→ 課題の条件:
「CRA 看護師 (46, 1644)」を含む行から始めて「ICON (25, 1136)」を含む行で終わる範囲について、「未経験」を「経験不問」に変え、ほかは一切変えずにその行だけを書き直してください。

一連の行:
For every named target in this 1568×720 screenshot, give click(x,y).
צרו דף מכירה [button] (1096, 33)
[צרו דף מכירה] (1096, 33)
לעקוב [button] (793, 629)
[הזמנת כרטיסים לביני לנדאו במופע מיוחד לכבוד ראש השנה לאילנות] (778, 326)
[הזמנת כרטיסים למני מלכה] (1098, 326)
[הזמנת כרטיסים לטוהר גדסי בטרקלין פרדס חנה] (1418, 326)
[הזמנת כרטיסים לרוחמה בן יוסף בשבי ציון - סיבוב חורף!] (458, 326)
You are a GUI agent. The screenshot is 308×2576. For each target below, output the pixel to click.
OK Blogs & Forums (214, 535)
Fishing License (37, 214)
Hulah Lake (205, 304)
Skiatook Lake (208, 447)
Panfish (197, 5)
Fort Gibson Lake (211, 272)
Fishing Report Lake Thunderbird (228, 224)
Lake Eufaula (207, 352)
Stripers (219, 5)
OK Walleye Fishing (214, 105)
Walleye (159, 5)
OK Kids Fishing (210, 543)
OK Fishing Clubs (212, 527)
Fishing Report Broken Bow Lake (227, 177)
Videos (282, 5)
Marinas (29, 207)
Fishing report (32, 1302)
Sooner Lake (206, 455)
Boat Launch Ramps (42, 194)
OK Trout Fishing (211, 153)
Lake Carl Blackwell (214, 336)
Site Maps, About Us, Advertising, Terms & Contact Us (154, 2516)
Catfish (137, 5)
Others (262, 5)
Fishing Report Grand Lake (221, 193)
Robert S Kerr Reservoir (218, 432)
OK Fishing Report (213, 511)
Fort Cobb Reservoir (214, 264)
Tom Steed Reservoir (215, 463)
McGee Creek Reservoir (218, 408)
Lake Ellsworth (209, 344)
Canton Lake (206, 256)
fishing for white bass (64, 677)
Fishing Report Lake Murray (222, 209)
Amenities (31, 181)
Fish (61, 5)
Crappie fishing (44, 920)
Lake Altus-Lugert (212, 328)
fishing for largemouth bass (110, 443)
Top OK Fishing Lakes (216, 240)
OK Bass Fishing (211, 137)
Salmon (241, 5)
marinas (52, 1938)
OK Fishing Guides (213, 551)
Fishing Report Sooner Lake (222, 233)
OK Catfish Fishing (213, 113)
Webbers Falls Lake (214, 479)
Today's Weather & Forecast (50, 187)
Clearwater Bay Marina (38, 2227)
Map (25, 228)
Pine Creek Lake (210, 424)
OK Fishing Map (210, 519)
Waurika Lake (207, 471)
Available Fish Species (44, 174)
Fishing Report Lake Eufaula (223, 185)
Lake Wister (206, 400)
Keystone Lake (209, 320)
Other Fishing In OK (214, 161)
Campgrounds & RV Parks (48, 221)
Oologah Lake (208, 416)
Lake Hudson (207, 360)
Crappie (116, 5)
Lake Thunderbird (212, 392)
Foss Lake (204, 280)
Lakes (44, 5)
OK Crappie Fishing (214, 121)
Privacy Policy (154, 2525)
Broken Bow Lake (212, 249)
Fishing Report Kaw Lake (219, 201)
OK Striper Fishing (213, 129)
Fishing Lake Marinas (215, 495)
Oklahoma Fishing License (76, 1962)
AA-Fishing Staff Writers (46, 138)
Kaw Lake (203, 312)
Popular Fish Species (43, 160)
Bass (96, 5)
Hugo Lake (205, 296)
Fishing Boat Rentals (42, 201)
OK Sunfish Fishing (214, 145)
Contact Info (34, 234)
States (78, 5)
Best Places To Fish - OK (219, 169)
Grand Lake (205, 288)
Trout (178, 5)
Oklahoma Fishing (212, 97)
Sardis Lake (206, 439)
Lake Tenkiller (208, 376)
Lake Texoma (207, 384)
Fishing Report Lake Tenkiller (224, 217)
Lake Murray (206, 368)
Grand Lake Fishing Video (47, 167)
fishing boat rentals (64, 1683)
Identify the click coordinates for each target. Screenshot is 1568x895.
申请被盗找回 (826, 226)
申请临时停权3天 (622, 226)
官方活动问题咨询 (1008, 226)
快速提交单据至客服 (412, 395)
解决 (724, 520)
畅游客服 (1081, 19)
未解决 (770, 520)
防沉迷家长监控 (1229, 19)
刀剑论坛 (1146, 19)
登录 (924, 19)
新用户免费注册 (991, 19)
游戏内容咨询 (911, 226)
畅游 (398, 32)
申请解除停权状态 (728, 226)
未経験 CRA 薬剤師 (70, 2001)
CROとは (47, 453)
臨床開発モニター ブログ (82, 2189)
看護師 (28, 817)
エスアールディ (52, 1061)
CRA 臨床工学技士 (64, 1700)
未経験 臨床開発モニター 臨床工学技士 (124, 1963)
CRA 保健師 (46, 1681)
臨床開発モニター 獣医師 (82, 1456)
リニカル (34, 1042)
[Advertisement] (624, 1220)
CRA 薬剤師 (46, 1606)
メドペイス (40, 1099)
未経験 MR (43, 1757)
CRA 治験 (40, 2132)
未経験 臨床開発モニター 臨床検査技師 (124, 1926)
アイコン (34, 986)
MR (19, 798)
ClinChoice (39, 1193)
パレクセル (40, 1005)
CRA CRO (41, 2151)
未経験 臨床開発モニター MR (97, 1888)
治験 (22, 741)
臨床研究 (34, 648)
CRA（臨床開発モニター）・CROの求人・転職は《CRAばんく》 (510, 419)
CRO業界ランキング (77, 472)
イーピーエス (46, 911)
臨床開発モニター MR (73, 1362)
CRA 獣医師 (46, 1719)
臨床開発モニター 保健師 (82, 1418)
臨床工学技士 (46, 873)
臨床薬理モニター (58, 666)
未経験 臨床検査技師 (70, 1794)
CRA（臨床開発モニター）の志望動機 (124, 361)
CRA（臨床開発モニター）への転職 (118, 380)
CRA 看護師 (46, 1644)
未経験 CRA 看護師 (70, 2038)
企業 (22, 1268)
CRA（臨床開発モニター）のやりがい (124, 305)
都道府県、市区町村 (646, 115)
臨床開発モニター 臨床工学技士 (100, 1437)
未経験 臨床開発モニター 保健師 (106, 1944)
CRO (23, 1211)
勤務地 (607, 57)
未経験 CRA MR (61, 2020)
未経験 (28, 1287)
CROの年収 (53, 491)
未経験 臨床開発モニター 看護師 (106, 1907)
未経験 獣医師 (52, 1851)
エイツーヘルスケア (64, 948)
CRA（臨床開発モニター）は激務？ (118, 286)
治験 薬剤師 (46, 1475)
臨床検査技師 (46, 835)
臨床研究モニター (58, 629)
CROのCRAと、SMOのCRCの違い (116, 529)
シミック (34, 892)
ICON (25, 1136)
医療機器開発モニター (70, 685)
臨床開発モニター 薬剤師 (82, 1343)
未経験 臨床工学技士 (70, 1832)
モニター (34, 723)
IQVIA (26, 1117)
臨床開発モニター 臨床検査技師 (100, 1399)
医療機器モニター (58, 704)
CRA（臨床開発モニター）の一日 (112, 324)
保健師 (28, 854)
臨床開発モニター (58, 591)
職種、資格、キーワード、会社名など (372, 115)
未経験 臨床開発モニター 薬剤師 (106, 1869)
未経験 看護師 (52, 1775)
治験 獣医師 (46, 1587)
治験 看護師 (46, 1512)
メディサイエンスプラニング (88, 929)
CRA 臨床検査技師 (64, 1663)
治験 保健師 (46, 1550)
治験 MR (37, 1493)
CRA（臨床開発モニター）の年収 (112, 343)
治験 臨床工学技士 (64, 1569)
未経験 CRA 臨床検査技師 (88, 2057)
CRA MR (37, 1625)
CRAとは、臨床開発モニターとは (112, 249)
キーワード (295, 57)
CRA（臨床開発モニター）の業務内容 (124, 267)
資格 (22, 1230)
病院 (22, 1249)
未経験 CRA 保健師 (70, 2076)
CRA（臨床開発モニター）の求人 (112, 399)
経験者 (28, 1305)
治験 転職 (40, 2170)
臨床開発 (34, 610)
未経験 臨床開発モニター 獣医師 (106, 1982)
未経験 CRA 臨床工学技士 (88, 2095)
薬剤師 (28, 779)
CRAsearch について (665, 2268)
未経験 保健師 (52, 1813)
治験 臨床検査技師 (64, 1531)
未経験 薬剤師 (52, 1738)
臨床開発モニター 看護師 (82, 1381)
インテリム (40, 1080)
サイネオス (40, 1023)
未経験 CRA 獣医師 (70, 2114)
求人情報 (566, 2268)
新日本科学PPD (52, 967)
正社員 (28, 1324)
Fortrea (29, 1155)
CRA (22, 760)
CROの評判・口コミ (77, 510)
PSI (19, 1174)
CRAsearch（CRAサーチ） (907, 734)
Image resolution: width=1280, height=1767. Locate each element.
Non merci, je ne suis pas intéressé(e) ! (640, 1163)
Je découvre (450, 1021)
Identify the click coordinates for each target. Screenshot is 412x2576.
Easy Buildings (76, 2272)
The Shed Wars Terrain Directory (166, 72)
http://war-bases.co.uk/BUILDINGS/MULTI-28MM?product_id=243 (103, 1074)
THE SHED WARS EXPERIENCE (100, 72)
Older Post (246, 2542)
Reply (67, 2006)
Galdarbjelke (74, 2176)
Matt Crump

→ 解答:
CRA 看護師 (46, 1644)
経験不問 CRA 看護師 (70, 2038)
企業 (22, 1268)
CRA（臨床開発モニター）のやりがい (124, 305)
都道府県、市区町村 (646, 115)
臨床開発モニター 臨床工学技士 (100, 1437)
経験不問 臨床開発モニター 保健師 (106, 1944)
CRO (23, 1211)
勤務地 (607, 57)
経験不問 CRA MR (61, 2020)
経験不問 (28, 1287)
CROの年収 (53, 491)
経験不問 臨床開発モニター 看護師 (106, 1907)
経験不問 獣医師 (52, 1851)
エイツーヘルスケア (64, 948)
CRA（臨床開発モニター）は激務？ (118, 286)
治験 薬剤師 (46, 1475)
臨床検査技師 (46, 835)
臨床研究モニター (58, 629)
CROのCRAと、SMOのCRCの違い (116, 529)
シミック (34, 892)
ICON (25, 1136)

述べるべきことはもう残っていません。